We are doing the same thing. We couldn’t say no kids at all, so we drew the line at family only. 

Post # 8
Member
590 posts
Busy bee

Family is different than friends. I think it’s fine to invite kids in your family and not your friend’s kids.

Of course there might be some people who decide not to come because they can’t bring their kids (whether it’s that they don’t want to leave their kids, can’t afford a sitter, etc.) but I think for the most part people aren’t taken off guard when their kids aren’t invited to a wedding.

Post # 9
Member
315 posts
Helper bee
  • Wedding: September 2018

I am doing the same but I am cutting it off at nieces and nephews only with the exception of babies 

Post # 11
Member
2125 posts
Buzzing bee
  • Wedding: October 2017

 

View original reply
Sunshine024 :  we definitely only invited immediate family children, and we definitely got yelled at on facebook for not inviting other people’s kids.

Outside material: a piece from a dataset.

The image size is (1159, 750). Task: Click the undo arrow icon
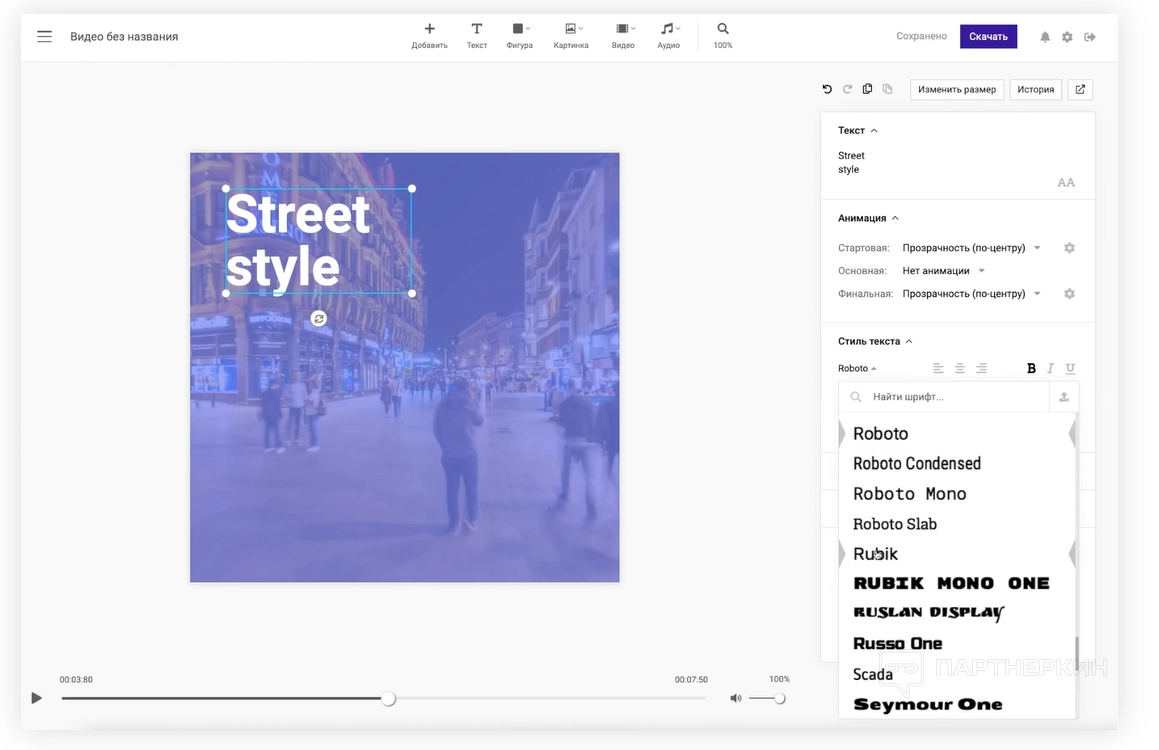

The trick is not to take it too hard and move on because it’s your day. Let them be mad if they want.

Post # 12
Member
1025 posts
Bumble bee

“Family kids” are also your family. It’s completely different. Personally I’ve never been to a wedding that’s a kid free for all – it’s sone subset of the family (immediate only, cut off at first cousins, etc.)

Post # 13
Member
1277 posts
Bumble bee

This is what we are doing an we are getting a lot of pushback on it. My friends are pretty upset. 

Post # 14
Member
633 posts
Busy bee
  • Wedding: April 2019

I think it’s fine as long as you stick to just family’s kids and understand some people may not come because they don’t have some one to watch their kids. I have seen some couples just assume their friends could find someone to watch their children and then be annoyed when they didn’t come to the wedding. For me I’m only inviting family and all my cousins have kids and if I didn’t invite their kids no one would come most live out of state. But I get it it’s exspensive having kids at your wedding and no one should get mad at you if you don’t invite their kids but theirs always someone out there that will. Weddings are exspensive everyone always makes Assumptions on what they think you can afford so just stand your ground. People forget the costs of weddings go up each year. 

Post # 15
Member
13801 posts
Honey Beekeeper

It’s normal and acceptable practice to draw the line at family children. IMO anyone who has an issue with it is either uninformed or looking for a reason to be upset. I would not think twice.